The framework is gated behind `opensearch.experimental.feature.telemetry.enabled` (defaults to `false`). When disabled, all tracing operations are no-ops via `NoopTracer`.

### PPL Query Execution Pipeline (Calcite Path)

```
PPL text
  → Parse (PPLSyntaxParser → UnresolvedPlan AST)
  → Analyze (CalciteRelNodeVisitor → RelNode logical plan)
  → Optimize (HepPlanner → optimized RelNode)
  → Compile (RelRunner.prepareStatement → PreparedStatement)
  → Execute (PreparedStatement.executeQuery → ResultSet)
  → Materialize (ResultSet → QueryResponse)
```

---

## Design

### Plugin Interface

`SQLPlugin` implements `TelemetryAwarePlugin`. OpenSearch calls two `createComponents()` methods separately:

1. `TelemetryAwarePlugin.createComponents(... Tracer, MetricsRegistry)` — called first when telemetry is enabled. Stores the `Tracer` reference. Returns empty (no components).
2. `Plugin.createComponents(...)` — called always. Creates all plugin components. The stored `Tracer` (real or `NoopTracer` default) is passed to `OpenSearchPluginModule` for Guice binding.

```java
public class SQLPlugin extends Plugin
    implements ActionPlugin, ScriptPlugin, SystemIndexPlugin,
               JobSchedulerExtension, ExtensiblePlugin, TelemetryAwarePlugin {

    private Tracer tracer = NoopTracer.INSTANCE;

    // Telemetry-enabled: stores Tracer, returns empty
    @Override
    public Collection<Object> createComponents(
        ..., Tracer tracer, MetricsRegistry metricsRegistry) {
        this.tracer = tracer;
        return Collections.emptyList();
    }

    // Always called: creates all components with stored Tracer
    @Override
    public Collection<Object> createComponents(...) {
        modules.add(new OpenSearchPluginModule(executionEngineExtensions, tracer));
        // ... component creation ...
    }
}
```

`Tracer` is bound via Guice `@Provides @Singleton` in `OpenSearchPluginModule` and injected into all instrumented components.

### Span Hierarchy

Language-agnostic naming. Query language is an attribute (`db.query.type`), not part of the span name.

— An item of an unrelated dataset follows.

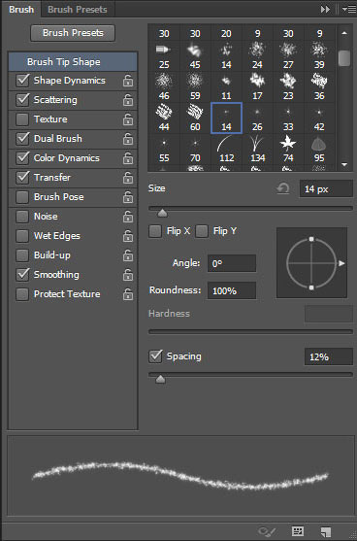This screenshot has width=357, height=541.
Task: Enable the Texture checkbox
Action: pos(22,119)
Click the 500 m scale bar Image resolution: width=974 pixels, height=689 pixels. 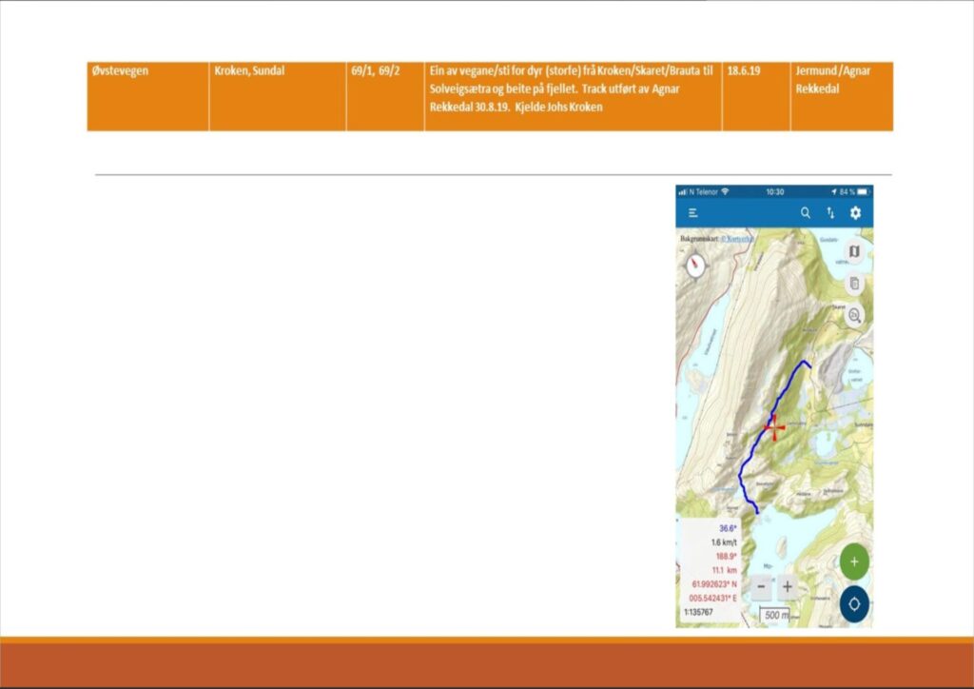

#### EXECUTE Request (7 spans)

```
[OpenSearch Transport Action]                 ← SERVER (auto, OpenSearch core)
  └── opensearch.query                        ← CLIENT (root span)
        ├── opensearch.query.parse            ← INTERNAL
        ├── opensearch.query.analyze          ← INTERNAL
        ├── opensearch.query.optimize         ← INTERNAL
        ├── opensearch.query.compile          ← INTERNAL
        ├── opensearch.query.execute          ← INTERNAL
        │     └── transport indices:data/read/search  ← auto, OpenSearch core
        │           └── [phase/query] → [phase/fetch] → [phase/expand]
        └── opensearch.query.materialize      ← INTERNAL
```

#### EXPLAIN Request (4-5 spans)

SIMPLE mode skips compile. Non-SIMPLE modes (STANDARD, EXTENDED, COST) include compile since `OpenSearchRelRunners.run()` calls `prepareStatement()` to capture the physical plan.

```
opensearch.query (db.operation.name="EXPLAIN")
  ├── opensearch.query.parse
  ├── opensearch.query.analyze
  ├── opensearch.query.optimize
  └── opensearch.query.compile              ← non-SIMPLE modes only
```

### Span Attributes

#### Root Span (`opensearch.query`)

Following OTel DB semantic conventions (Elasticsearch for cluster/index, PostgreSQL/MySQL for `db.operation.name`):

| Attribute | Convention | Value |
|-----------|-----------|-------|
| `db.system.name` | ES semconv | `"opensearch"` |
| `db.namespace` | ES semconv | Cluster name |
| `db.operation.name` | PG/MySQL semconv | `"EXECUTE"` or `"EXPLAIN"` |
| `db.query.text` | DB semconv | Raw PPL query |
| `db.query.summary` | DB semconv | Command structure (e.g., `"source \| where \| stats"`) |
| `db.query.type` | Custom | `"ppl"` |
| `db.query.id` | Custom | `QueryContext.getRequestId()` (UUID) |
| `server.address` | DB semconv | Node host address |
| `server.port` | DB semconv | Node transport port |

`db.query.summary` is extracted by `QuerySummaryExtractor`, a regex-based utility that produces a low-cardinality pipe-delimited command structure suitable for grouping in observability backends.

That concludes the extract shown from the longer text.